_Selected excerpt:_
START
Ibn Amira ()(1186- 1258/60), full name: Abū al-Muṭarrif Aḥmad bin Abdallāh bin al-Ḥusayn bin Aḥmad Ibn Amīra al-Makhzūmī () was a historian, poet, and scholar of law from al-Andalus during the reign of the Almohad Caliphate. Ibn Amira was Qadi of Mallorca and worked for the Almohad sultan in Valencia and Seville. He moved to Morocco in 1239/40 (after the fall of Valencia in 1238) and continued to work for the sultan there.

Biography 
Ibn Amira al-Makhzumi was born at Alzira in the province of Valencia, Spain. He was born into a well-known Berber family established in al-Andalus, in Shatiba (now Xàtiva, Valencia), by the eleventh century. He started his studies in Alzira and focused on hadith, fiqh (Islamic jurisprudence), and literature. He was taught by some of the most famous scholars of his day, such as the traditionist Abu l-Rabi Ibn Salim and the grammarian al-Shalawbin.
END
_Given material:_
START
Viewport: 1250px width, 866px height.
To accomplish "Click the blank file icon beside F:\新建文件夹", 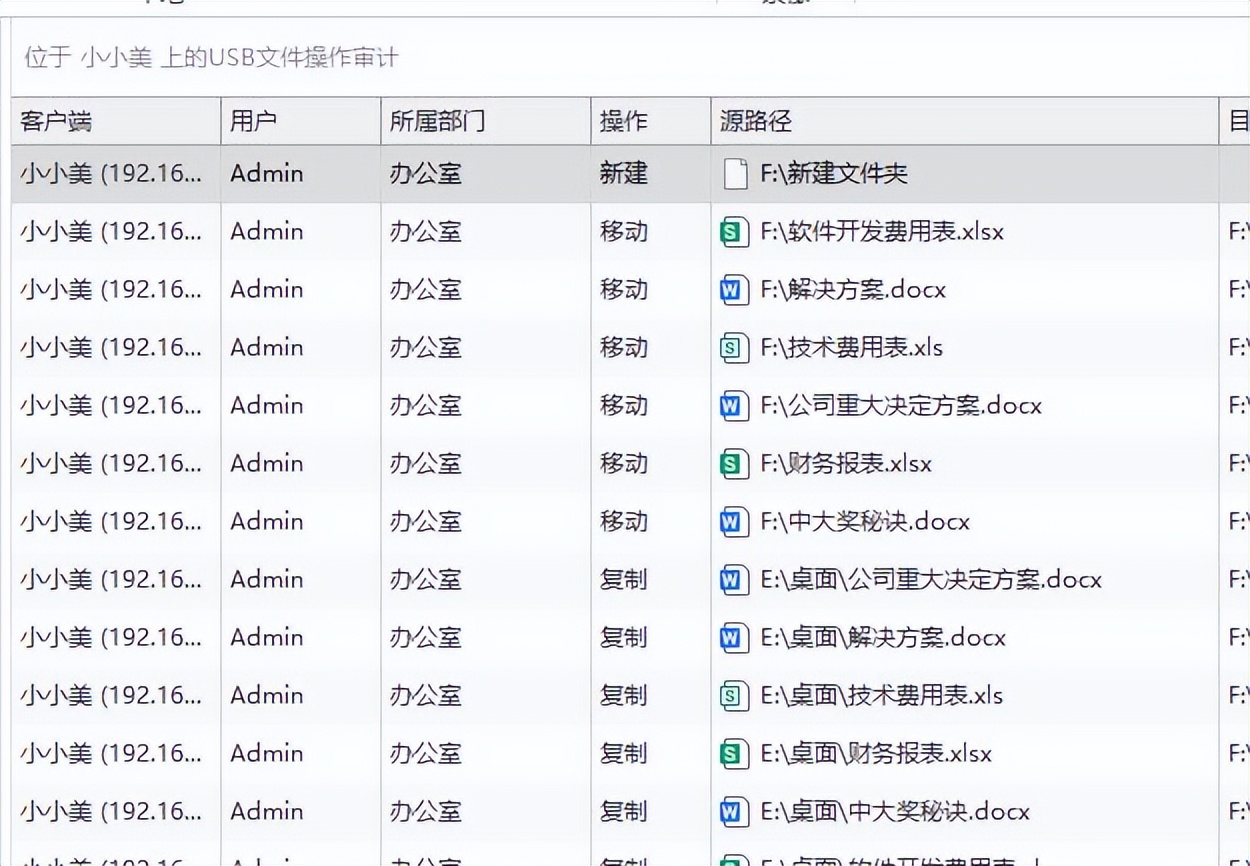I will [x=735, y=174].
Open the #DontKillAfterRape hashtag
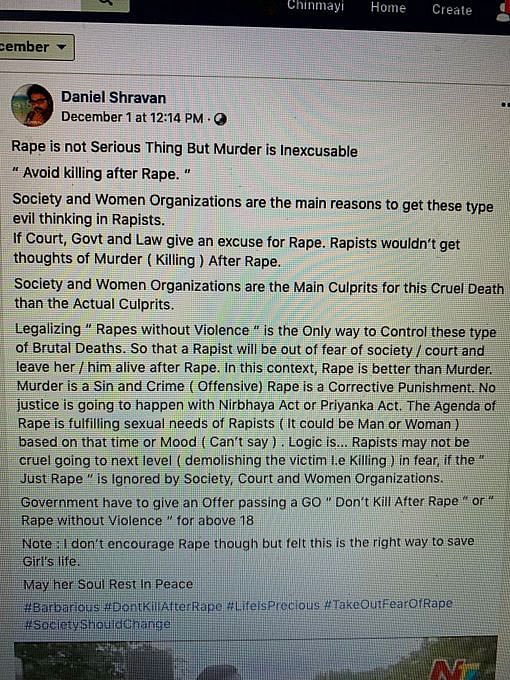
END
_Given problem 1:_ Translate this sentence from the Ibn Amira biography into Spanish: "He started his studies in Alzira and focused on hadith, fiqh (Islamic jurisprudence), and literature."
_Given problem 2:_ Transcribe everything in the Ibn Amira biography from "Ibn Amira ()(1186- 1258/60), full" down to "the grammarian al-Shalawbin.".
_Given problem 3:_ Write the next part of the Ibn Amira biography, picking up right after its last sentence.
The material is kept apart from the biography of Ibn Amira.

_Output 1:_ Comenzó sus estudios en Alzira y se centró en el hadiz, el fiqh (jurisprudencia islámica) y la literatura.

_Output 2:_
Ibn Amira ()(1186- 1258/60), full name: Abū al-Muṭarrif Aḥmad bin Abdallāh bin al-Ḥusayn bin Aḥmad Ibn Amīra al-Makhzūmī () was a historian, poet, and scholar of law from al-Andalus during the reign of the Almohad Caliphate. Ibn Amira was Qadi of Mallorca and worked for the Almohad sultan in Valencia and Seville. He moved to Morocco in 1239/40 (after the fall of Valencia in 1238) and continued to work for the sultan there.

Biography 
Ibn Amira al-Makhzumi was born at Alzira in the province of Valencia, Spain. He was born into a well-known Berber family established in al-Andalus, in Shatiba (now Xàtiva, Valencia), by the eleventh century. He started his studies in Alzira and focused on hadith, fiqh (Islamic jurisprudence), and literature. He was taught by some of the most famous scholars of his day, such as the traditionist Abu l-Rabi Ibn Salim and the grammarian al-Shalawbin.

_Output 3:_
Works 
The theme of paradise lost (al-firdaws al-mafqud) was expressed by the Valencian exile in his 'Letter to a Friend'. This friend was the poet Ibn al-Abbar. "An ocean of sadness rages inside us, Our hearts, desperate, burn with eternal flames. The city was so beautiful with its gardens and rivers, The nights were imbued with the sweet fragrance of narcissus."

Ibn Amira was also the author of a manuscript about the history of Mallorca, Tarij Mayurqa. The manuscript (written between 1203 and 1232) was translated into Spanish by the historian Guillem Rosselló Bordoy.

References

Sources 

Manuel Boix and Josep Palàcios: Ali b. Atiyya Ibn al-Zaqqaq, Ahmad b. Abd Allah Ibn Amira, Ibrahim b. Abi l-Fath Ibn Hafaya Alzira, Valencia, Bromera, 1988.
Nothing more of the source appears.